5 of 79 comments (clear)

  1. what??? by xerxesVII · · Score: 5, Insightful

    "Some of them are still making games for peer group approval - that has to stop."
    i realize this is a business guy making the statement, but god...
    peer group approval is what gives us the crazy stuff like katamari damacy, warioware, and others. if that stops, we get stuck with nothing but incremental sequels to racing games, sports franchises, and the army men series.

    --
    "We shall grapple with the ineffable, and see if we may not eff it after all." - Douglas Adams
  2. This HAS TO STOP!!! by AtariAmarok · · Score: 4, Insightful
    "Some of them are still making games for peer group approval - that has to stop."

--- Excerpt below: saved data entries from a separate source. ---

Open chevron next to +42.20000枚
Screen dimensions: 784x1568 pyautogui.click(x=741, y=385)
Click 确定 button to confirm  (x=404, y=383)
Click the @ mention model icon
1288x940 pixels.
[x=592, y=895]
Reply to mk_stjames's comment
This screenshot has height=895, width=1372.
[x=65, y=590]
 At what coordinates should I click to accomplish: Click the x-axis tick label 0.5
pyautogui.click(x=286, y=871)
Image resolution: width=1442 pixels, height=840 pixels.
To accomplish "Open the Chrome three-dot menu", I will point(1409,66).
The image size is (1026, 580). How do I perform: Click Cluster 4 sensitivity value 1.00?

    Just what we need: more games designed for approval by committees of the type that think "Elektra will be a great hit movie!", and fewer games designed for game-players.

    --
    Don't blame Durga. I voted for Centauri.
  3. Re:I would argue that... by Moby+Cock · · Score: 4, Insightful

    Here, here. I would agree. I am concerned that the games industry will go the way of Hollywood. That is, controlled by huge corporate entities that tend to homogenize content. We see some of that already in games. For example: Medal of Honour was a great game that had interesting content and was fresh, now there are at least 50 WWII themed games and more to come. This is what happens in Hollywood too. When a film (or TV show) is a hit, there are countless bullshit knock-offs to carpet bomb the public. LOTR was well recived and fresh, and this spawned turds like Troy, Alexander and that Crusade movie due out this year. The are reducing LOTR to the epic battles and missing the point that the story was compelling not just the cool action stuff.

    I fear this is the future of the games industry. One or two really good titles a year and then hundreds of cheap imitation and derivative works. I hope I'm wrong and that the industry can use the new hardware to really show us something new and special, but I have my doubts.

  4. Re:Who has to stop? by ivan256 · · Score: 4, Interesting

    Developing games is becoming harder and harder to do for small developers.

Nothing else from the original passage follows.